Reference numerals are as follows: 1-Fin;101-Fin etching area; 102-Spacer etching area; 2-a grid; 3-a first connecting structure; 4-a second connecting structure; 5-a third connecting structure; 6-a fourth connecting structure; 7-a second lead-out structure.

Detailed Description

The technical solutions in the embodiments of the present invention will be described clearly and completely below, and it should be understood that the described embodiments are only a part of the embodiments of the present invention, and not all of the embodiments. Based on the embodiments in the present invention, all other embodiments obtained by a person skilled in the art without creative work belong to the protection scope of the present invention.

Example one

As shown in fig. 1, in the present embodiment, an electrical detection structure for monitoring Fin residues in a FinFET process is provided, and the electrical detection structure includes a substrate and a first detection unit, where the first detection unit is disposed on the substrate. The first detection unit comprises a plurality of Fin1 to be detected, a plurality of grid electrodes 2, a second leading-out structure 7 and a first connecting structure 3. And a plurality of Fin1 to be tested are arranged on the substrate in parallel. As shown in fig. 1, the top of the Fin1 to be measured has two different etching regions, a Fin etching region 101 formed by directly etching Fin, and a Spacer etching region 102 formed by a Spacer etching process. In this embodiment, the plurality of gates 2 are arranged in parallel, vertically and cover the plurality of fins 1 to be tested, the first connection structure 3 is a through hole disposed on the Spacer etching region 102 and communicated with the gate 2 closest to the through hole, and the gate 2 is communicated with the second lead-out structure 7.

In this embodiment, the first detection unit further includes a voltage source, one end of the voltage source is connected to the first lead-out structure (not shown) through a substrate pin (not shown), the other end of the voltage source is connected to the second lead-out structure 7, the second lead-out structure 7 is electrically connected to the gate 2, the first connection structure 3 is electrically connected to the gate 2, and a current passes through the second lead-out structure 7 and the gate 2 to apply a voltage to the corresponding etching region through the first connection structure 3.

Example two

In this embodiment, an electrical detection structure for monitoring Fin residues in a FinFET process is provided, as shown in fig. 2, a second detection unit includes a plurality of fins 1 to be detected, a plurality of gates 2, a second lead-out structure 7, a second connection structure 4, a third connection structure 5, and a fourth connection structure 6; and a plurality of Fin1 to be tested are arranged on the substrate in parallel. The top end of Fin1 to be measured is provided with two different etching areas, a Fin etching area 101 and a Spacer etching area 102. In this embodiment, the gate 2 is vertical and covers a plurality of fins 1 to be tested, a second connection structure 4 is a through hole in the Fin etching region 101 of the Fin1 to be tested, a third connection structure 5 is further disposed on the second connection structure 4, the fourth connection structure 6 is electrically connected to the second connection structure 4 through the third connection structure 5, and the fourth connection structure 6 is connected to a second lead-out structure (not shown in the figure).

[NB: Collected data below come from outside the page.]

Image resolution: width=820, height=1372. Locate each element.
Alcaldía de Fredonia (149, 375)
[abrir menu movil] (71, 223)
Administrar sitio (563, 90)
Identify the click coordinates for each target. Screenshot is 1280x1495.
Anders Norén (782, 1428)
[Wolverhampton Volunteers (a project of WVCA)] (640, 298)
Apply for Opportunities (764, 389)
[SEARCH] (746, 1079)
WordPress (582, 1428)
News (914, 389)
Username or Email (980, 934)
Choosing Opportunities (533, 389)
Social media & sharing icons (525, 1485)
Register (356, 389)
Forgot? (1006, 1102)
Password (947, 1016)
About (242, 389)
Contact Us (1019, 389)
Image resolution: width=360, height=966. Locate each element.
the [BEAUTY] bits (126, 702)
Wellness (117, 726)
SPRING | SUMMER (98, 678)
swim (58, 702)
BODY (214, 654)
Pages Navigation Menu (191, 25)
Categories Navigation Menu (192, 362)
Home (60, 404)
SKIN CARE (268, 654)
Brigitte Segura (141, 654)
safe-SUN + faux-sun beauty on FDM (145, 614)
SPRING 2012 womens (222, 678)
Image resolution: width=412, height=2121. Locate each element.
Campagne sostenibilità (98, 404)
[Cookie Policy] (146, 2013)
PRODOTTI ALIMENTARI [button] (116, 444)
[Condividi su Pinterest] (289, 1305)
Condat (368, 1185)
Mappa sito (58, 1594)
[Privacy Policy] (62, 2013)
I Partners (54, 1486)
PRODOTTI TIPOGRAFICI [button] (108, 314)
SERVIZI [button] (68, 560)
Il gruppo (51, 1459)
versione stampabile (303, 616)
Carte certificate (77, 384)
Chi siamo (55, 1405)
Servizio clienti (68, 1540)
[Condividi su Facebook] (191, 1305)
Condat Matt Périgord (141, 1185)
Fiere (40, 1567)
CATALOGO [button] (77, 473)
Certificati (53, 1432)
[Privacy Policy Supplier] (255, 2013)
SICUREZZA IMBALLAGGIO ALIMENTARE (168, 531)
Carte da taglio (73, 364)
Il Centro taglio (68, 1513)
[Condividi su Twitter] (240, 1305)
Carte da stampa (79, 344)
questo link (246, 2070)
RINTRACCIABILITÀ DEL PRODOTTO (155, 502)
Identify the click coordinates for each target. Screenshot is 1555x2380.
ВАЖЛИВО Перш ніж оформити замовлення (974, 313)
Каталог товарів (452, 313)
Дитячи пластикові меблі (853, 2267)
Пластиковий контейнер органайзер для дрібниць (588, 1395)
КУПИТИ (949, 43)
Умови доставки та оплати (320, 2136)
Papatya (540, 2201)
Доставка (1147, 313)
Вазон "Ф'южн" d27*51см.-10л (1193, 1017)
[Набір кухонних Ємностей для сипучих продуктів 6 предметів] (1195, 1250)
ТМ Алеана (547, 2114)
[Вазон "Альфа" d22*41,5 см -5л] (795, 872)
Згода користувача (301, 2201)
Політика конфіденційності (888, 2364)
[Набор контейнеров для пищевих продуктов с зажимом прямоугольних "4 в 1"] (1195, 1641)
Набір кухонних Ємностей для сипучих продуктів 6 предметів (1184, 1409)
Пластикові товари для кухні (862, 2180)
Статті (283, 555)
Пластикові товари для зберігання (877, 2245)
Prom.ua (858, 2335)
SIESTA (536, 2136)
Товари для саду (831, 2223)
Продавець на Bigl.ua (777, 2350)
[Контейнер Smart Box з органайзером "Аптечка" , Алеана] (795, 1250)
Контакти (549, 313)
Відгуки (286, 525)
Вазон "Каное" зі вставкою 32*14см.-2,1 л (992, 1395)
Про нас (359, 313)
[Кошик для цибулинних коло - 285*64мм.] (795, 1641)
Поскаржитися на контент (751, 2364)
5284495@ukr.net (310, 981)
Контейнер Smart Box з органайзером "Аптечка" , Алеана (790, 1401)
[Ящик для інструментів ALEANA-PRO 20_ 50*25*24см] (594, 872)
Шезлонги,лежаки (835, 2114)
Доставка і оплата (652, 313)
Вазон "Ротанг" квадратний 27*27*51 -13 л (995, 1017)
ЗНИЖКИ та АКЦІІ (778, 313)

In this embodiment, the second detection unit further includes a voltage source, one end of the voltage source is connected to the first lead-out structure through a substrate pin (not shown in the figure), the other end of the voltage source is connected to the second lead-out structure 7, the second lead-out structure 7 is electrically connected to the fourth connection structure 6, the second connection structure 4 is electrically connected to the fourth connection structure 6 through the third connection structure 5, and a current passes through the second lead-out structure 7, passes through the fourth connection structure 6 and the third connection structure 5, and applies a voltage to the corresponding Fin etching region to be tested through the second connection structure 4.

EXAMPLE III

In this embodiment, an electrical detection structure for monitoring Fin residues in a FinFET process is provided, as shown in fig. 3, the third detection unit includes a plurality of to-be-detected fins 1, a plurality of gates 2, a second lead-out structure 7, a first connection structure 3, and a second connection structure 4, where the plurality of to-be-detected fins 1 are arranged in parallel on a substrate. The top end of Fin1 to be detected is provided with two different etching areas, a Fin etching area 101 formed by direct etching of Fin, and a Spacer etching area 102 formed by a Spacer etching process. In this embodiment, the plurality of gates 2 are arranged in parallel, vertically cover the plurality of fins 1 to be tested, two second connection structures 4 are respectively disposed on the left and right sides of the Fin etching region 101 of the Fin1 to be tested, and the two second connection structures 4 are distributed on two sides of one gate 2 disposed on the Fin1 to be tested. The Fin etching region 101 is further provided with first connecting structures 3 as through holes, the two first connecting structures 3 are distributed on the upper side and the lower side of the Fin etching region 101, the first connecting structures 3 are communicated with a certain grid 2, one end of each first connecting structure 3 is communicated with the second connecting structure 4 on the left side of the Fin etching region 101, and the other end of each first connecting structure 3 is communicated with the second connecting structure 4 on the right side of the Fin etching region 101.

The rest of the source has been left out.